The Secaucus Public Schools is a public school district that serves students in pre-kindergarten through twelfth grade from Secaucus, in Hudson County, in the U.S. state of New Jersey.

As of the 2025–26 school year, the district, comprising four schools, had an enrollment of 2,144 students and 189.5 classroom teachers (on an FTE basis), for a student–teacher ratio of 11.314:1.
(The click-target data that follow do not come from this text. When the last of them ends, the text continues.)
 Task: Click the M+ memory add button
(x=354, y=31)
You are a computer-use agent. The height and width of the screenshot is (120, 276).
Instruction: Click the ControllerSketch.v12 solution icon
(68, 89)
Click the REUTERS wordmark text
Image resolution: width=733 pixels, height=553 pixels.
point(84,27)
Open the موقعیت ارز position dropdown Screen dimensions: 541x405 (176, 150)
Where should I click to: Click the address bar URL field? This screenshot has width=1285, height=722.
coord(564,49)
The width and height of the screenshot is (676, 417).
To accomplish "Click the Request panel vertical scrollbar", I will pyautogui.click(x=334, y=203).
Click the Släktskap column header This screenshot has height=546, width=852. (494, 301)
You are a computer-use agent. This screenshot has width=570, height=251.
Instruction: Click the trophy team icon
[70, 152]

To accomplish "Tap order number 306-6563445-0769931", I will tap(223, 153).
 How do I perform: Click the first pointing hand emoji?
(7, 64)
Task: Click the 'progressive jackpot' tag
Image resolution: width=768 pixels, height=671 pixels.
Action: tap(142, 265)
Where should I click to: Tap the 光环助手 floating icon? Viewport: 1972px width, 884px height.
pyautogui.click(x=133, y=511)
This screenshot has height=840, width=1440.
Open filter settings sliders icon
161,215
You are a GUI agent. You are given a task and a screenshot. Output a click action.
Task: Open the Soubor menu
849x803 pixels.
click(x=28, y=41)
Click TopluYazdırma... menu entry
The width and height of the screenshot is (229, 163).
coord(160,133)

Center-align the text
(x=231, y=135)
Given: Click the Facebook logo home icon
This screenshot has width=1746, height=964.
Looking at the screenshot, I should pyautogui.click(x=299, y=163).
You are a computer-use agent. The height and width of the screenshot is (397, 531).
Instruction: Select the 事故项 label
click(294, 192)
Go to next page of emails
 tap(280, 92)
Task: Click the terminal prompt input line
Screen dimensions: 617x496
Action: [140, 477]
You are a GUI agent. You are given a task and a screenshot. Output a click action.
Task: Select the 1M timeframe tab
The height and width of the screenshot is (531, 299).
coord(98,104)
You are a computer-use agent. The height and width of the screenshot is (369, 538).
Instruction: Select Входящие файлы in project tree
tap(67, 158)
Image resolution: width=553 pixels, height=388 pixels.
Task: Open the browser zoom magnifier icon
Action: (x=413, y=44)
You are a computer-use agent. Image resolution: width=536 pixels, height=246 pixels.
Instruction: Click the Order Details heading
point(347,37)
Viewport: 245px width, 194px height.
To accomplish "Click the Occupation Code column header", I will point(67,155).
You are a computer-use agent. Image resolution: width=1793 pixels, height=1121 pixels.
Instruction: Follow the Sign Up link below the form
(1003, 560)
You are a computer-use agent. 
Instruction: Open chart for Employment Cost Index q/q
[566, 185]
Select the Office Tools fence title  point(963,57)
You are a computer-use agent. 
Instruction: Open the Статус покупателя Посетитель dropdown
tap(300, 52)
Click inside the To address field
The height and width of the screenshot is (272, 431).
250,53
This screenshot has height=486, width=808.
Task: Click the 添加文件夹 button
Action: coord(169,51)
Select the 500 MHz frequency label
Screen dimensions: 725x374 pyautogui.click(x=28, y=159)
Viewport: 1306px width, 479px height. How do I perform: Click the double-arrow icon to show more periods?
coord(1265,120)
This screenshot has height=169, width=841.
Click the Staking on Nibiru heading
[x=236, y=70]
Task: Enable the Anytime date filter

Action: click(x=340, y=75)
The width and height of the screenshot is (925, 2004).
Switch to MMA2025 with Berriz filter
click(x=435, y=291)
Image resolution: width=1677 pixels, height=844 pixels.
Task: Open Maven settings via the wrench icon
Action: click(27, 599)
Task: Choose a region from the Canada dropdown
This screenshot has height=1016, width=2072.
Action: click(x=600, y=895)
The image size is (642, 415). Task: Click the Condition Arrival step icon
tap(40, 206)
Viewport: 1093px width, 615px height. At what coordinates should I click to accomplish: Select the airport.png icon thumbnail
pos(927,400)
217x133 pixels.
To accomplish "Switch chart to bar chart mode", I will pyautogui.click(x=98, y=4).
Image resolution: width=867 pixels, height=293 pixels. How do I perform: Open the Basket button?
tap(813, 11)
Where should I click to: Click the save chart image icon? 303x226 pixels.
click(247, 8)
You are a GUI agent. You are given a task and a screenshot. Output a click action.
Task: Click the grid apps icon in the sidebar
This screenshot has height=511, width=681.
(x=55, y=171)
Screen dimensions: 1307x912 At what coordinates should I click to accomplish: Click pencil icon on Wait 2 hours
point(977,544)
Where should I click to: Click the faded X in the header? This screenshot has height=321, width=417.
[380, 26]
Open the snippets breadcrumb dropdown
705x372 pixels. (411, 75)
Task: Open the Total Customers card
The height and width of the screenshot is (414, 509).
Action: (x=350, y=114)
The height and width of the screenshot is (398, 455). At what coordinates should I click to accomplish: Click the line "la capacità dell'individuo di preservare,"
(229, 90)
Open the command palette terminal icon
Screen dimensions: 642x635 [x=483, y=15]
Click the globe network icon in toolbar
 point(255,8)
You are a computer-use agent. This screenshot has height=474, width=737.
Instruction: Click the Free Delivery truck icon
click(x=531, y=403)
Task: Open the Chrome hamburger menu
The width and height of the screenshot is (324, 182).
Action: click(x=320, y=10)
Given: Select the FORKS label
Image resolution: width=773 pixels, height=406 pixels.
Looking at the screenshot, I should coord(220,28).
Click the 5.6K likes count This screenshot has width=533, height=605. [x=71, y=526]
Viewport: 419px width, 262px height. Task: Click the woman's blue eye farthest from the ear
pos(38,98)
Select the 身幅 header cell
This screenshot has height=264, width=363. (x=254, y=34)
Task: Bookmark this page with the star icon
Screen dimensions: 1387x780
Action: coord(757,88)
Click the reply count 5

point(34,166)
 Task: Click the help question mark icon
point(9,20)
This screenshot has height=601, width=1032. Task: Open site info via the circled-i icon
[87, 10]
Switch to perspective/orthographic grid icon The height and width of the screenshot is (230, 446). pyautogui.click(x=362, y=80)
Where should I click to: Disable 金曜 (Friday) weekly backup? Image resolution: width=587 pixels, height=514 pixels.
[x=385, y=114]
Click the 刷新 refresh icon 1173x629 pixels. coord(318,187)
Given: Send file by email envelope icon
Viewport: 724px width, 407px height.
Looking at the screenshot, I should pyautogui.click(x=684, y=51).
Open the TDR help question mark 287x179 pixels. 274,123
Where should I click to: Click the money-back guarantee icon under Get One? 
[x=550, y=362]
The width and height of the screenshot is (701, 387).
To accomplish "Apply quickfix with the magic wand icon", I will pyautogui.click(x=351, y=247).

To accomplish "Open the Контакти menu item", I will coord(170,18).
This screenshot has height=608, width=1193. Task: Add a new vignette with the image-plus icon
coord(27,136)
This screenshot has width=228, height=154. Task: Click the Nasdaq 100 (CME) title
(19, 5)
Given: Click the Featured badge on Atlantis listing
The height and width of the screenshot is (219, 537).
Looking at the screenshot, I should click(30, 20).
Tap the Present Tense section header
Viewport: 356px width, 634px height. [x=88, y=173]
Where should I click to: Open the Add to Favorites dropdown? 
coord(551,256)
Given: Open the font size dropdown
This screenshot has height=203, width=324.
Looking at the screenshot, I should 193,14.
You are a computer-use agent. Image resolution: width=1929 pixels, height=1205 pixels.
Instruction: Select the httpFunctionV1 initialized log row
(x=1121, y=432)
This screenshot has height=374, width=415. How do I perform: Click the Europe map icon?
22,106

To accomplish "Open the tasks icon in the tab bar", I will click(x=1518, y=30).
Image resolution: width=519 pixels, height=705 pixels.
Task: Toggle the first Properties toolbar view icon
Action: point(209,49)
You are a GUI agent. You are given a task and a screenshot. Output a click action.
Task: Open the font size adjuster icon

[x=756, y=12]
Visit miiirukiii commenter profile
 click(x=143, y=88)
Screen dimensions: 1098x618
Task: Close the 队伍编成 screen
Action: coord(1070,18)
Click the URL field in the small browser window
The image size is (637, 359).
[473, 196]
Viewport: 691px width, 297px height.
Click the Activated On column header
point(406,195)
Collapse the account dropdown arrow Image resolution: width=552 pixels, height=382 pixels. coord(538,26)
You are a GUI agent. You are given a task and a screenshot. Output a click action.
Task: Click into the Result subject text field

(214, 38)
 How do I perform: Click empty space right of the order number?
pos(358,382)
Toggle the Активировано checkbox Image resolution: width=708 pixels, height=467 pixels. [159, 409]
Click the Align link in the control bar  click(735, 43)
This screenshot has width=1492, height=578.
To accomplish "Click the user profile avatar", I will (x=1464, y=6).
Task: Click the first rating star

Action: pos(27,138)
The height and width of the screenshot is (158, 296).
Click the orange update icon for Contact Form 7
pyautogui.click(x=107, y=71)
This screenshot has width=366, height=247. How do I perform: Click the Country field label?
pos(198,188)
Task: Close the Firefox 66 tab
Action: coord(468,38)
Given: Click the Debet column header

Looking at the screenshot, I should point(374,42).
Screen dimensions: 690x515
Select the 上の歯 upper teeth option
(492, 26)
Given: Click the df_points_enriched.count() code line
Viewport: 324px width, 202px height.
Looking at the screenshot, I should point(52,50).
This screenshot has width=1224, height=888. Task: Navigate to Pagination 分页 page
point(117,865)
The district is classified by the New Jersey Department of Education as being in District Factor Group "DE", the fifth-highest of eight groupings. District Factor Groups organize districts statewide to allow comparison by common socioeconomic characteristics of the local districts. From lowest socioeconomic status to highest, the categories are A, B, CD, DE, FG, GH, I and J.

== Schools ==
Schools in the district (with 2020–21 enrollment data from the National Center for Education Statistics) are:
- Pre-Kindergarten
- Millridge School / Early Learning Center serving PreK
  - Robert Valente, principal
- Elementary schools
- Clarendon Elementary School with 470 students in grades K-5
  - Christine Candela, principal
- Huber Street Elementary School with 635 students in grades PreK-5
  - Robert Valente, principal
- Middle school
- Secaucus Middle School with 514 students in grades 6–8
  - Danielle Garzon, principal
- High school
- Secaucus High School with 594 students in grades 9–12
  - Steven Viggiani, principal

==Administration==
Core members of the district's administration are:
- Charles Voorhees, acting Superintendent of schools; he was appointed on an interim basis in April 2014 to succeed Erick Alfonso, who has been placed on administrative lead the previous month by the board without explanation to the public.
- Grace Yeo, business administrator and board secretary

==Board of education==
The district's board of education, comprised of nine members, sets policy and oversees the fiscal and educational operation of the district through its administration. As a Type II school district, the board's trustees are elected directly by voters to serve three-year terms of office on a staggered basis, with three seats up for election each year held (since 2015) as part of the November general election. The board appoints a superintendent to oversee the district's day-to-day operations and a business administrator to supervise the business aspects of the district.